> _To do_
Restate word for word the entries below, starting with the line with "Screen dimensions: 1140x596" and continuing through the line with "Click the printer". Include both of those lines and no others.

----------

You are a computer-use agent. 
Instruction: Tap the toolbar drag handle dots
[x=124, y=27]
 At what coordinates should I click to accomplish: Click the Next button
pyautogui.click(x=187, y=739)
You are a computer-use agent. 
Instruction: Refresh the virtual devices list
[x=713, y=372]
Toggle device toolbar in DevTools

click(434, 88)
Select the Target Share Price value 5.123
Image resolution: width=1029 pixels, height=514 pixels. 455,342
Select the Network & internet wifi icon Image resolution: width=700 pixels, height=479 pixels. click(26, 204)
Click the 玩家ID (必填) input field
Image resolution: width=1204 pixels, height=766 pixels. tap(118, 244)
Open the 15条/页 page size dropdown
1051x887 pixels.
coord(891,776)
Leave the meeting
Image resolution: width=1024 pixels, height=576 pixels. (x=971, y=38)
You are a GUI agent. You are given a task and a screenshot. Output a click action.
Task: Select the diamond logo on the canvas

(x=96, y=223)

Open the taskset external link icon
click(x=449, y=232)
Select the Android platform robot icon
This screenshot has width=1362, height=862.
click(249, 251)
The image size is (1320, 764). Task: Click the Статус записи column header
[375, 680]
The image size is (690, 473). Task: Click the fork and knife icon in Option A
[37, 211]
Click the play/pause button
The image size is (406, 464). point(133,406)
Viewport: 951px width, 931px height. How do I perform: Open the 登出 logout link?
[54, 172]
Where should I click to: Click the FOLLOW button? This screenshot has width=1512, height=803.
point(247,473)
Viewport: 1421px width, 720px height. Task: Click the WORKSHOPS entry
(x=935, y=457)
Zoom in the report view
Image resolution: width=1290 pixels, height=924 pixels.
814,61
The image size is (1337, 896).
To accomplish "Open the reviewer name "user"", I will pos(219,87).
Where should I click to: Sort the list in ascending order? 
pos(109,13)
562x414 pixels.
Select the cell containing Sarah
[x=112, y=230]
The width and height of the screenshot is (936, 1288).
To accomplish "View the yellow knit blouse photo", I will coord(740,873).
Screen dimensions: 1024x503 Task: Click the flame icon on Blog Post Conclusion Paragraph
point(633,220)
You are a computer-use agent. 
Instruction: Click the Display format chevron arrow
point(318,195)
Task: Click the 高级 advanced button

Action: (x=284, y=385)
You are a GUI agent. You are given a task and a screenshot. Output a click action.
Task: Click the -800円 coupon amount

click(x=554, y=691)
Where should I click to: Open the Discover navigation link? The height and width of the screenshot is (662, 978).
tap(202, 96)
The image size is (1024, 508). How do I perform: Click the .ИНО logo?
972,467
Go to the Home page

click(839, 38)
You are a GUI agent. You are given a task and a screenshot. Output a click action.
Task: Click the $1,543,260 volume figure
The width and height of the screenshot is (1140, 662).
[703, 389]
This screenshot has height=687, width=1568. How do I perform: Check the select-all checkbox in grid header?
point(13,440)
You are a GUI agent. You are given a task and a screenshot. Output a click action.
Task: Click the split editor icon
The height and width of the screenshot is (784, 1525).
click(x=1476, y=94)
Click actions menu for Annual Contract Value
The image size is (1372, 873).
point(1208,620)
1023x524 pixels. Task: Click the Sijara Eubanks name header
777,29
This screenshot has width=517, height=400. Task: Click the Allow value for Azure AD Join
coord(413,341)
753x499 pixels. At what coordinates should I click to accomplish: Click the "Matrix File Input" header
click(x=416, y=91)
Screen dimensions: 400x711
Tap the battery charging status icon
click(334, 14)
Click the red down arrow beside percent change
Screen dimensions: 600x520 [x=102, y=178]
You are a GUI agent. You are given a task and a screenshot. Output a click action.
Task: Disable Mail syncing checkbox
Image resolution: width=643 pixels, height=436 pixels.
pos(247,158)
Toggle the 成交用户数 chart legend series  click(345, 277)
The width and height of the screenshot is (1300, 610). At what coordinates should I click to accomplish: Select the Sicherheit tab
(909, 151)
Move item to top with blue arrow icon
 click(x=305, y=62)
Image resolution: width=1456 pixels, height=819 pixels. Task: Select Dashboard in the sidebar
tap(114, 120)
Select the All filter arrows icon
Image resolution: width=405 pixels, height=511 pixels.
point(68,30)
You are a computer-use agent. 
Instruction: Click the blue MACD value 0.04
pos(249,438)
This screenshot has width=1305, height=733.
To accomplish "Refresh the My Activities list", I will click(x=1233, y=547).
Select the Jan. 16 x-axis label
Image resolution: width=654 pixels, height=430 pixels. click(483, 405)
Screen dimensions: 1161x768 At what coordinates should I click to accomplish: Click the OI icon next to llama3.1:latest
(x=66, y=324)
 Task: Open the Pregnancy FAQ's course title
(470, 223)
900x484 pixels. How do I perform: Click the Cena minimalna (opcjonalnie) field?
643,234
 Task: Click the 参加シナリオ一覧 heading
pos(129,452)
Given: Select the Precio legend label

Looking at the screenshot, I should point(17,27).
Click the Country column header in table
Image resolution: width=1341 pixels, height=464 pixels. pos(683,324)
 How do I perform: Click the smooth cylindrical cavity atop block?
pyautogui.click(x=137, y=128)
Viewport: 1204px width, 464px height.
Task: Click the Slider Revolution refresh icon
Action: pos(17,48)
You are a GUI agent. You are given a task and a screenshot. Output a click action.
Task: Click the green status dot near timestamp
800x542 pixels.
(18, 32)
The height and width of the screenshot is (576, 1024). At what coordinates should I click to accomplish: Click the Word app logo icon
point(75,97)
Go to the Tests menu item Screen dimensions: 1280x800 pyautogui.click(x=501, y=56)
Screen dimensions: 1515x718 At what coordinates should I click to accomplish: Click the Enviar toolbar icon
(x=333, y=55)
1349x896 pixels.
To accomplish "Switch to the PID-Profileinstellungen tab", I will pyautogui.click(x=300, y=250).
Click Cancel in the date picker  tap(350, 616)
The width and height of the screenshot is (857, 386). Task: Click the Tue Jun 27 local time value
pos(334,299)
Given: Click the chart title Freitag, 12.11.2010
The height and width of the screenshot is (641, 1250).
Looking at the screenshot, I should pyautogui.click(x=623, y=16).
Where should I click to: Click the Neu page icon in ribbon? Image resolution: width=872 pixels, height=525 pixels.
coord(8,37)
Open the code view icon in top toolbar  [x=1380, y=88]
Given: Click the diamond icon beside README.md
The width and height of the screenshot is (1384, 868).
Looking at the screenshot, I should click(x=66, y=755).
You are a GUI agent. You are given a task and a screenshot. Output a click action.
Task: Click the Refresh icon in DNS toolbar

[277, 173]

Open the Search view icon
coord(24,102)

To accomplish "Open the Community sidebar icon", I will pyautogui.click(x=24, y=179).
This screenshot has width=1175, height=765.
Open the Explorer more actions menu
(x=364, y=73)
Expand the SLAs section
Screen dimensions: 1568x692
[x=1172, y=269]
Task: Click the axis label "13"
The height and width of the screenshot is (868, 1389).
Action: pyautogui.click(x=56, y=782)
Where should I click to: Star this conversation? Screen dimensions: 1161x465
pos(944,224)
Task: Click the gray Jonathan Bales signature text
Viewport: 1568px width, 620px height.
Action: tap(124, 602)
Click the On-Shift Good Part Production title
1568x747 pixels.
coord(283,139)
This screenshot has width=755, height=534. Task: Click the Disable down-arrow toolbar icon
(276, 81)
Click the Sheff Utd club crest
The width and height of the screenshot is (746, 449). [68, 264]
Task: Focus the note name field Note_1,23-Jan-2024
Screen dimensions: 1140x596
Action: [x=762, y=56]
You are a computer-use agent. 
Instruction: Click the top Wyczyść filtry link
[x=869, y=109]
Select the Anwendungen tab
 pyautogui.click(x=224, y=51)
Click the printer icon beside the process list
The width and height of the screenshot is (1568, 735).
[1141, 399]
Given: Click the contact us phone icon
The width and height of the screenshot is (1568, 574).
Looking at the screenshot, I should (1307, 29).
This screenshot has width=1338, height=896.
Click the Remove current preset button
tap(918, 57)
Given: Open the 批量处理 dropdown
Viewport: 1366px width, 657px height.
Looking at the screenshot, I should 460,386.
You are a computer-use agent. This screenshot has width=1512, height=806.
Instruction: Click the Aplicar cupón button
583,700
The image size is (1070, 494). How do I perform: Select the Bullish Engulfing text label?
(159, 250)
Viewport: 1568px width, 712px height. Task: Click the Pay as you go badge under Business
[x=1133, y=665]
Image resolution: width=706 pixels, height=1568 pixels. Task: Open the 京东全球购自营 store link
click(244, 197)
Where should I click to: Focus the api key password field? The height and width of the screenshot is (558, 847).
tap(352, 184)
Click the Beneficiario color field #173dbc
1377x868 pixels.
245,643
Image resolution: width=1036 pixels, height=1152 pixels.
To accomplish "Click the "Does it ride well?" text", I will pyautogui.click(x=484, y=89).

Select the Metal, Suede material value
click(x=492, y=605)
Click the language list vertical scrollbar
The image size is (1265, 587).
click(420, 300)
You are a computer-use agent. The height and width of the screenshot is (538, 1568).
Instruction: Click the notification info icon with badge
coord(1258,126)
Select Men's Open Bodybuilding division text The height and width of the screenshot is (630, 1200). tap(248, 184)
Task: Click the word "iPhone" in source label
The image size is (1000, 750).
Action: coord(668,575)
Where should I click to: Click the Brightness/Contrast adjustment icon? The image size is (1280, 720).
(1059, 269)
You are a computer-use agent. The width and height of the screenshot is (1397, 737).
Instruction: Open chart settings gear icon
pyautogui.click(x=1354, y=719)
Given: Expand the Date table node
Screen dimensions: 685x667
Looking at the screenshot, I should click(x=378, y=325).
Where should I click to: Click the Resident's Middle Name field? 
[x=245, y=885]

----------

> _Output_
Screen dimensions: 1140x596
Action: [x=762, y=56]
You are a computer-use agent. 
Instruction: Click the top Wyczyść filtry link
[x=869, y=109]
Select the Anwendungen tab
 pyautogui.click(x=224, y=51)
Click the printer icon beside the process list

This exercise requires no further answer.